The trope is again picked up in Part Three, Episode 8, or Episode 37 (37 = 4 x 9 + 1). This episode also appears to interrupt the narrative flow and concerns a group of Argentine anarchists who plan to make a film of the epic poem Martin Fierro. The scene takes place in a harmonica factory, recalling the action of Episode 10. There is a western film being shown, and in the film, the horse Snake appears, the same mount of Crutchfield the Westerner who also first appeared in Episode 10. Pynchon mentions a character, Shetzline, which refers to David Shetlzine, a contemporary American novelist and friend of Pynchon and Farina from Cornell. In the epic of Martin Fierro, the protagonist gaucho initially resists colonial control of the pampas but ultimately sells out, a metaphor of the demotic thrust of the 1960s counterculture, which even by the time of Gravity’s Rainbow was being commercially co-opted. But, the most compelling reference closes the episode: ‘It took the Dreyfus Affair to get the Zionists out and doing, finally: what will it take to drive you out of your soup kettle?’ By the time of Gravity’s Rainbow’s publication, The New York Times had published the Pentagon papers and The Washington Post had broken the Watergate scandal, which eventually concluded with the resignation of President Richard M. Nixon.

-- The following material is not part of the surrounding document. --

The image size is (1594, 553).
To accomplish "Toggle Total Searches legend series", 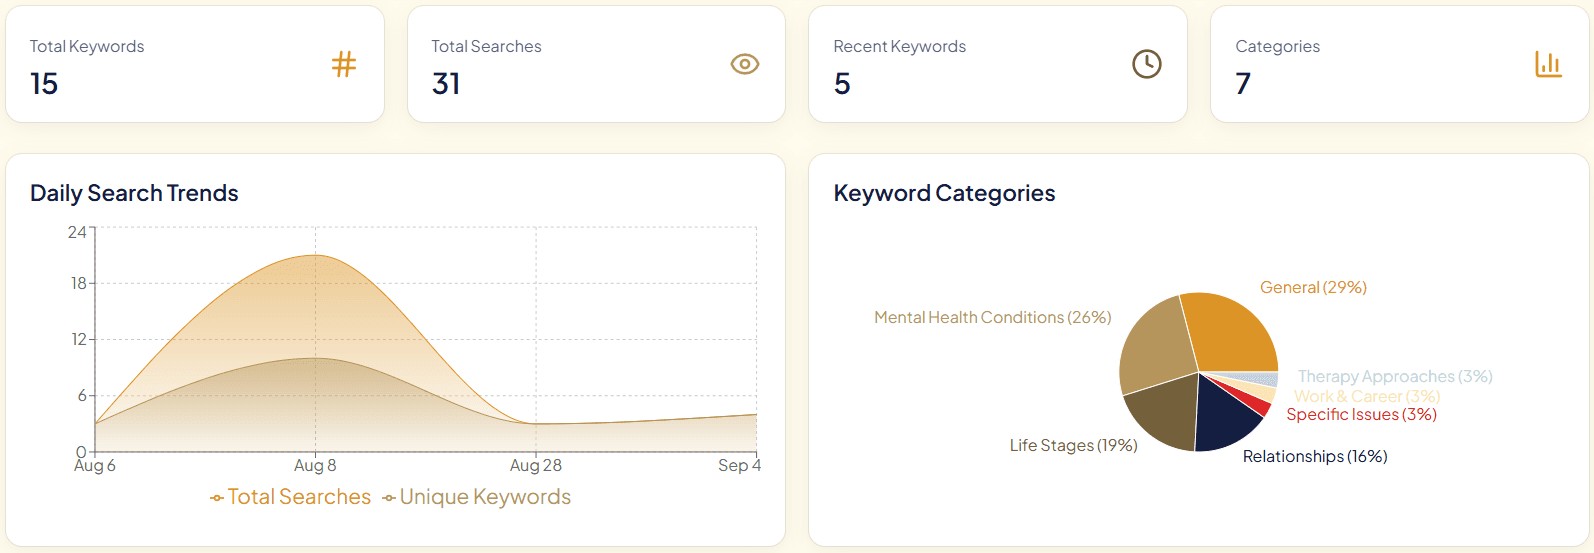I will click(x=290, y=497).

The trope culminates along with the novel in Part Four, Episode 12, or Episode 73 by the cumulative measure (73 = 8 x 9 + 1). Contemporaneous references include the cryptic statement in Weissman’s Tarot: ‘If you’re wondering where he’s gone, look among the successful academics, the Presidential advisors, the token intellectuals who sit on boards of directors. Look high, not low’, an obvious allusion to then Secretary of State Henry Kissinger. The figure of Nixon is again evoked, this time by the character Richard M. Zhlubb, ‘fiftyish and jowled, with a permanent five-o’clock shadow (the worst by far of all the Hourly Shadows) and a habit of throwing his arms up into an inverted “peace sign”’.

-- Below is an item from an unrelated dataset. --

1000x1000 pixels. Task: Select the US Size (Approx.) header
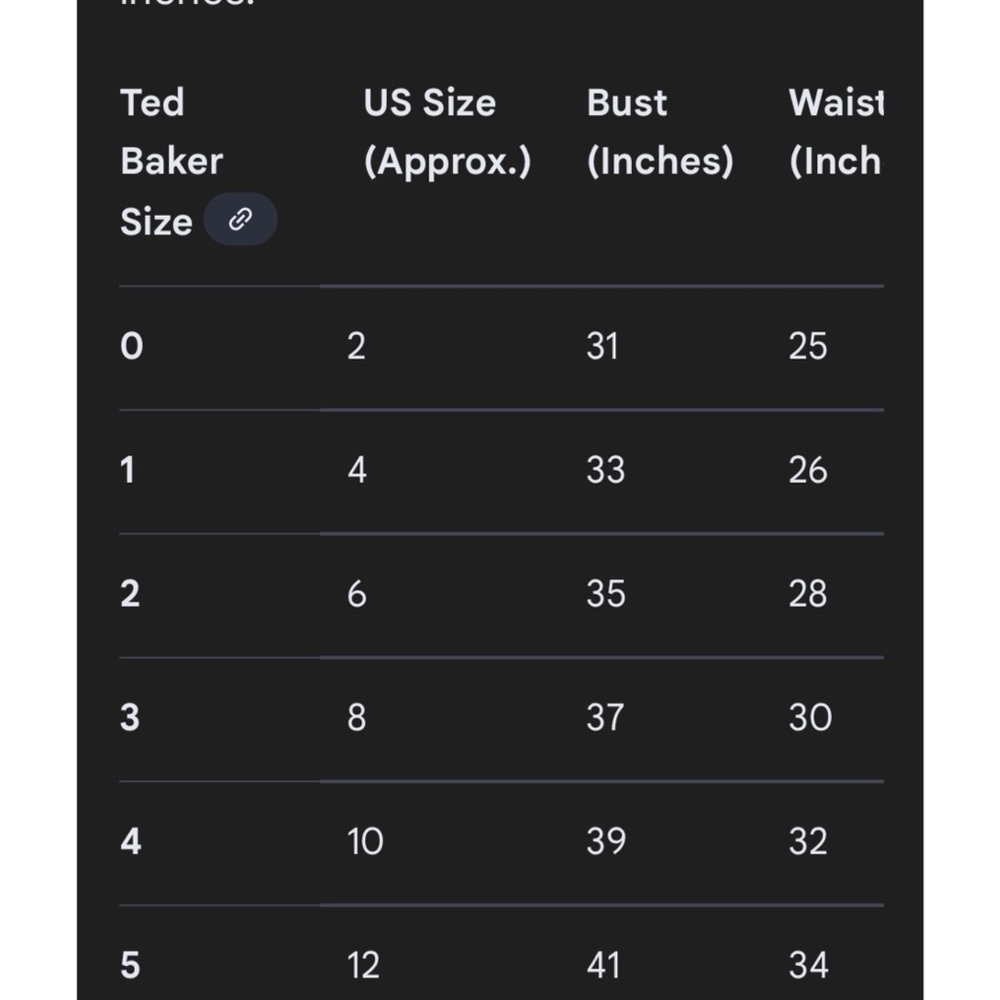[447, 132]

When set against the circular structure Weisenberger erects for Gravity’s Rainbow’s plot line, the cyclical time of the ancients, the formula of countercultural references can be seen as a offering up a cautionary tale of resistance to modernity in general, which though defeated for the time being might hold out the hope of eternal return. The notion of progress shatters in Gravity’s Rainbow as the narrative splinters into fragments, an index of the differentiation of social forms in rational society as understood by Weber, fellow sociologist Emile Durkheim, and others. Like a rocket it explodes in a charismatic festival to revert to the cycle of time immemorial (the multiplier 8 of the last episode in the formula is the numerological sign of eternity). Weissman’s Tarot presents The World as his future card; the number of The World in the Major Arcana is 21, which is the number episodes in Part One of Gravity’s Rainbow, bringing the end back to the beginning.

Hence another thread of meaning is woven into the fabric of Gravity’s Rainbow. Or is Carducci just being paranoid?